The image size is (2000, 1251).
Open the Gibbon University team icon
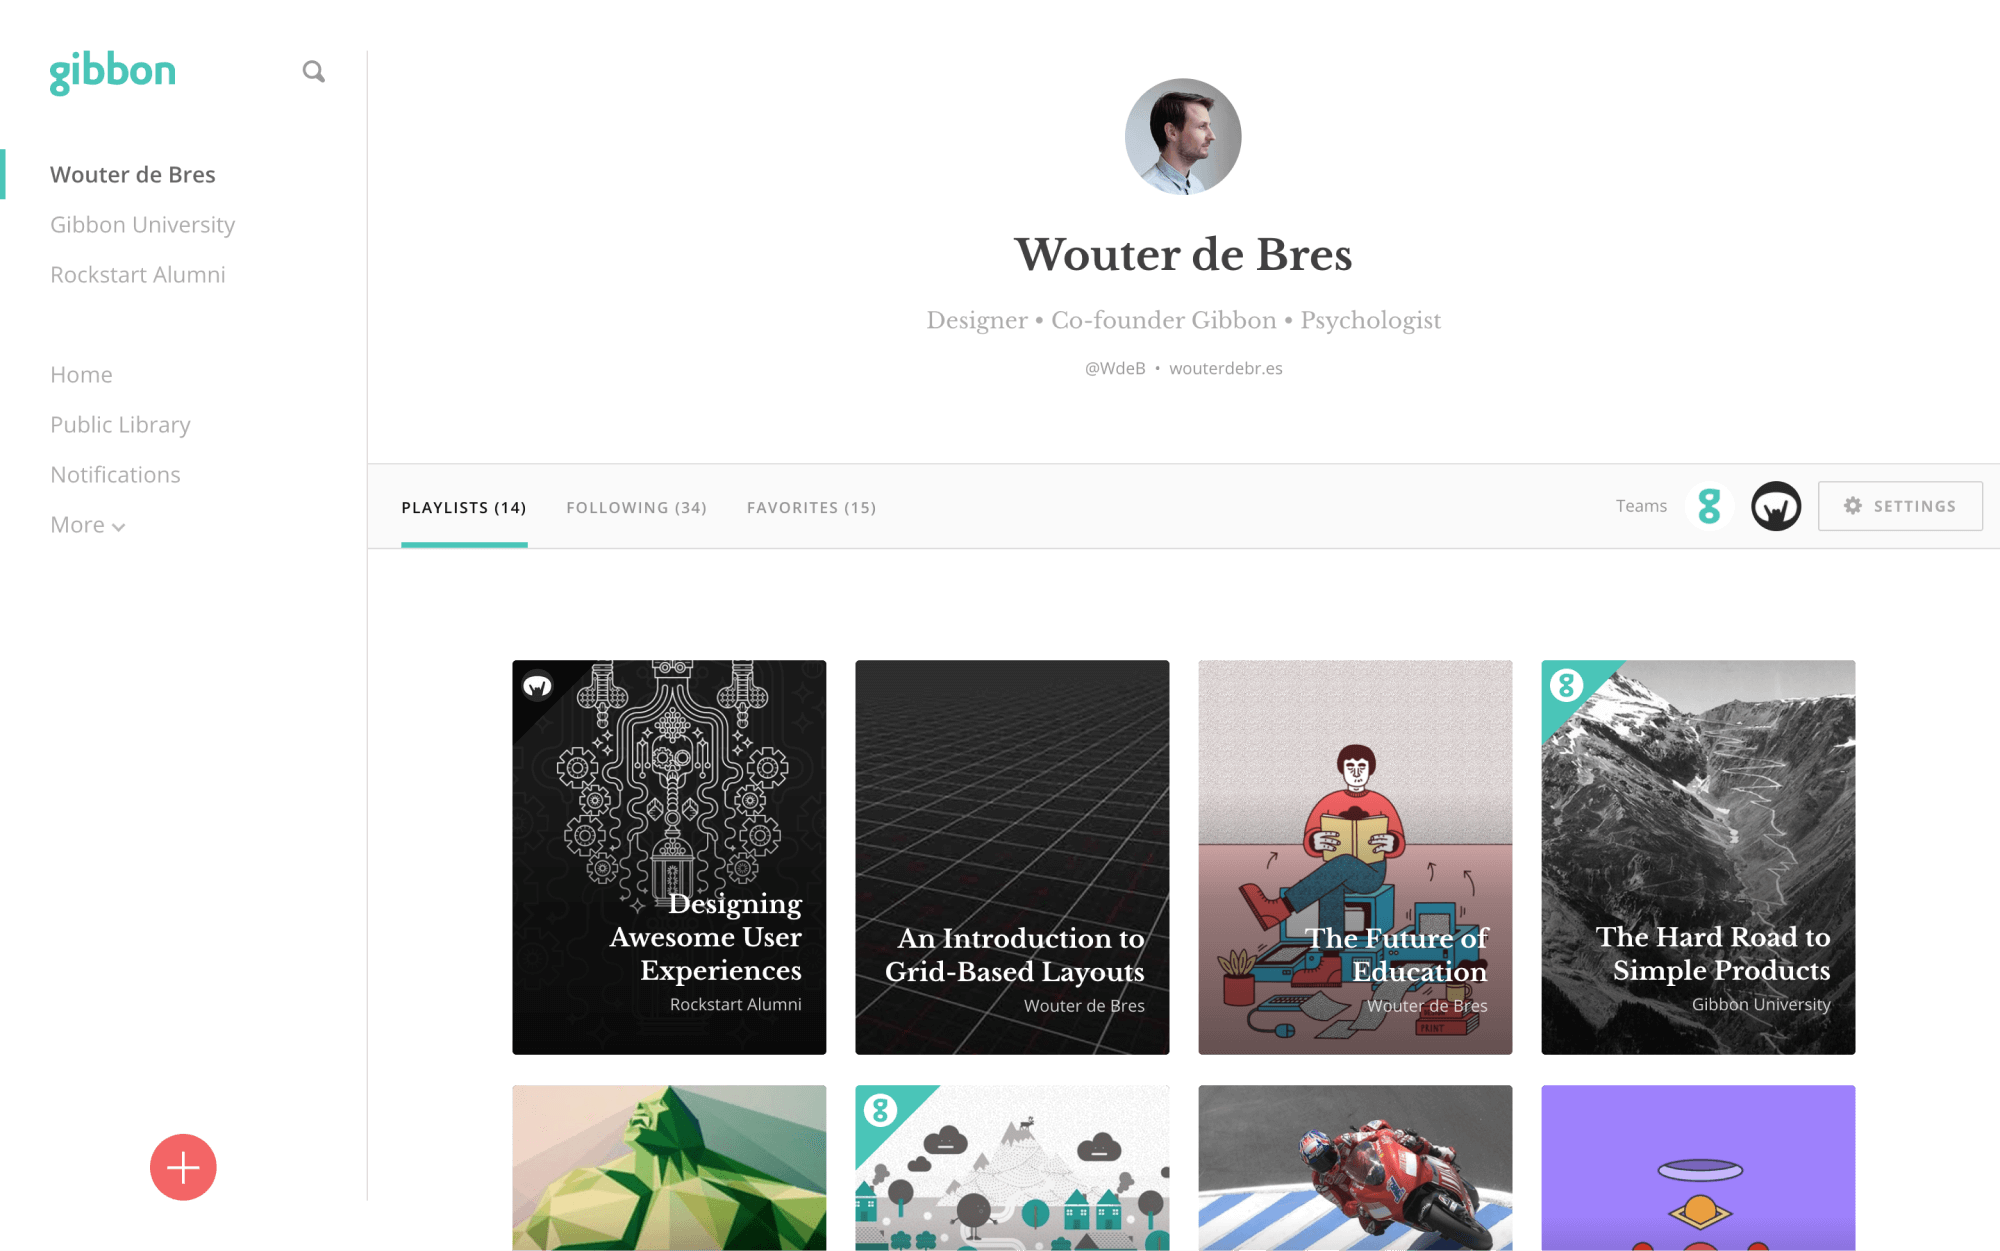(x=1710, y=506)
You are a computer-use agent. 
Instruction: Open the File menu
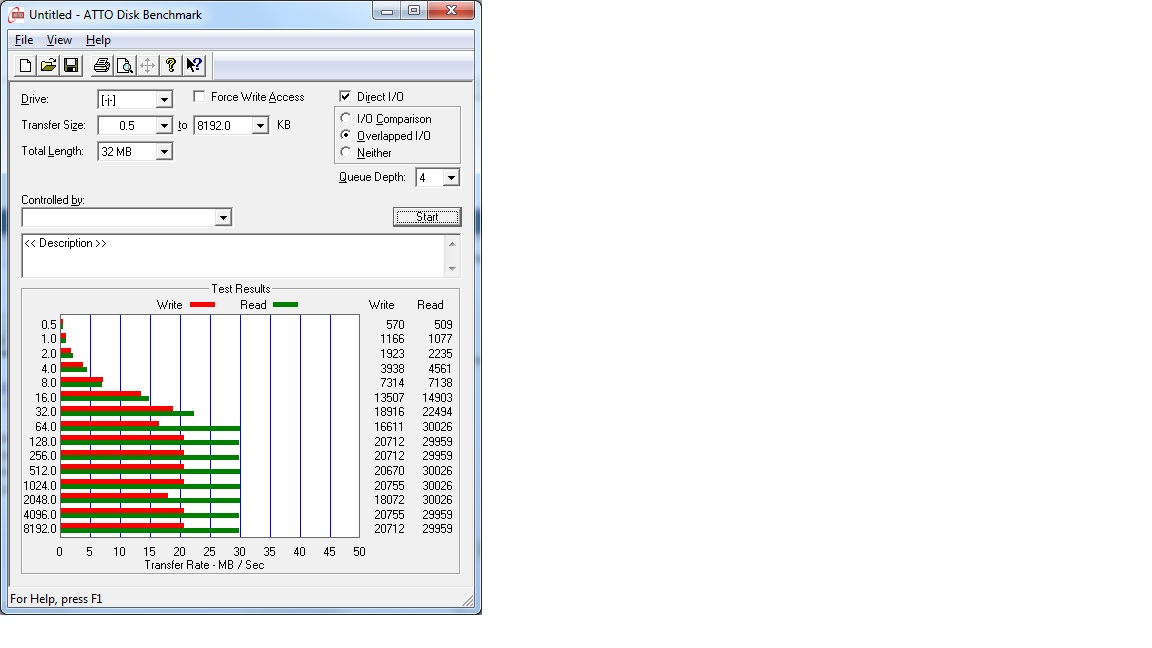coord(24,40)
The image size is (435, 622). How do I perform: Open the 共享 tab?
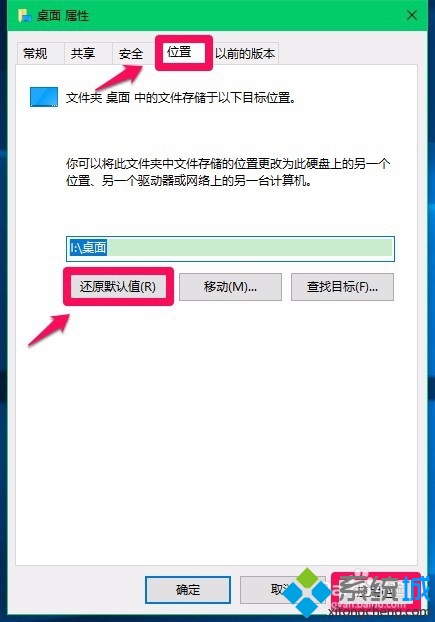pos(83,53)
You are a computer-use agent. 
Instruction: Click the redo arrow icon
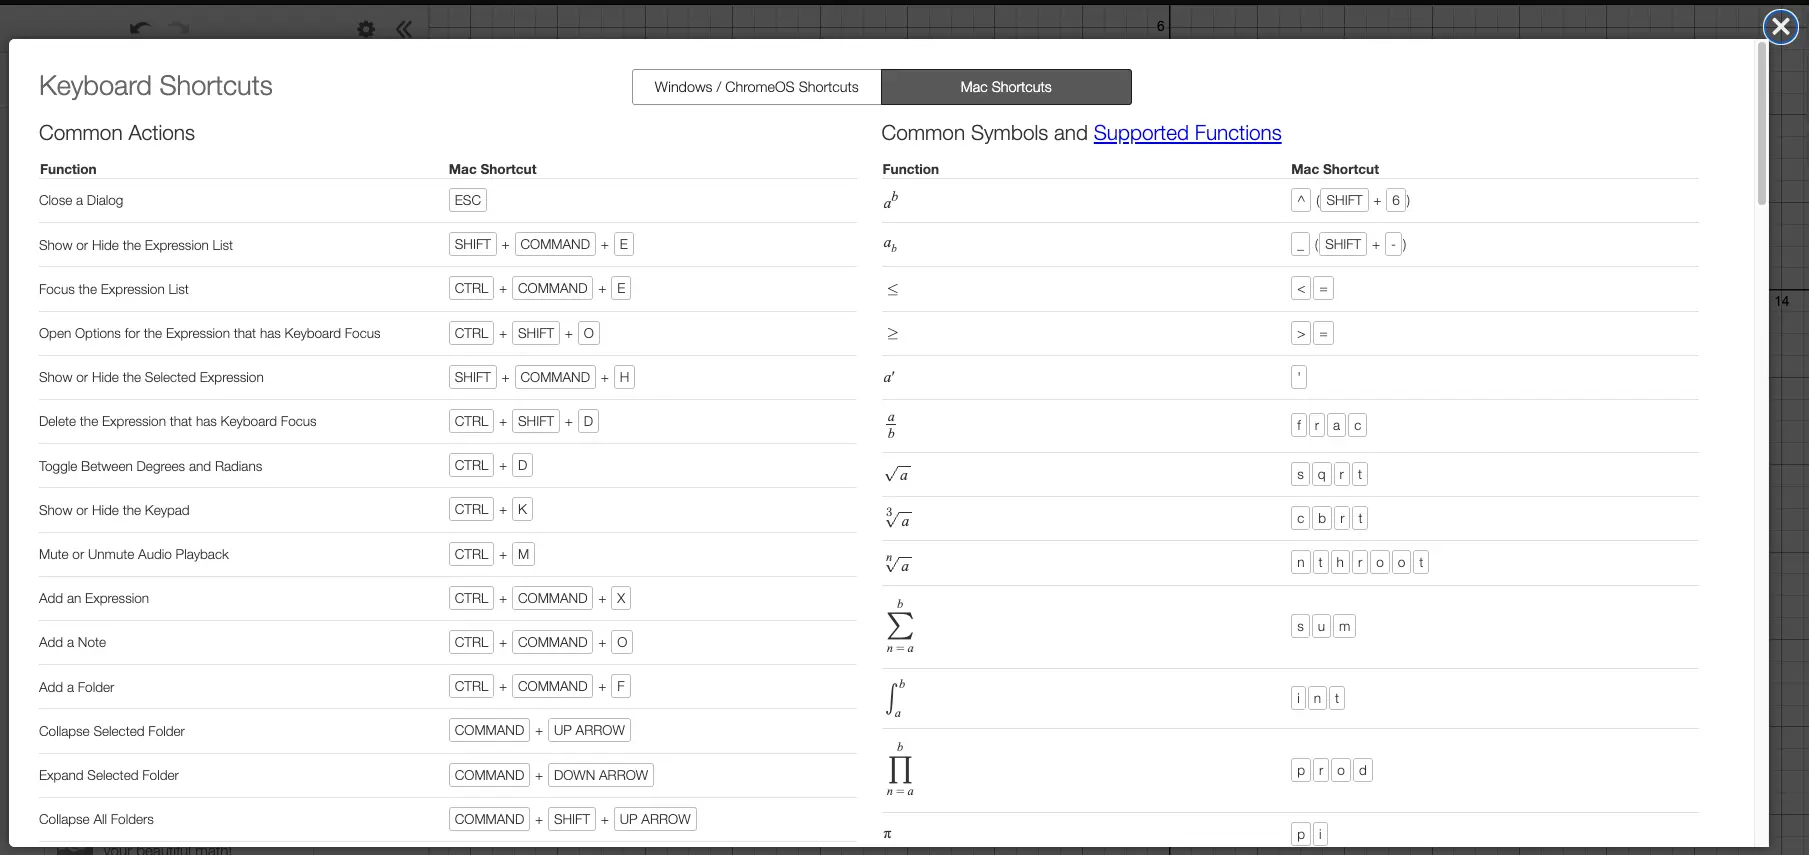179,28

**THE TASK:**
Only the pictures are to be left out; all other material is to be output exactly.

**EXPECTED OUTPUT:**
The image size is (2000, 1251).
Open the Gibbon University team icon
(x=1710, y=506)
You are a computer-use agent. 
Instruction: Open the File menu
coord(24,40)
The image size is (435, 622). How do I perform: Open the 共享 tab?
pos(83,53)
You are a computer-use agent. 
Instruction: Click the redo arrow icon
179,28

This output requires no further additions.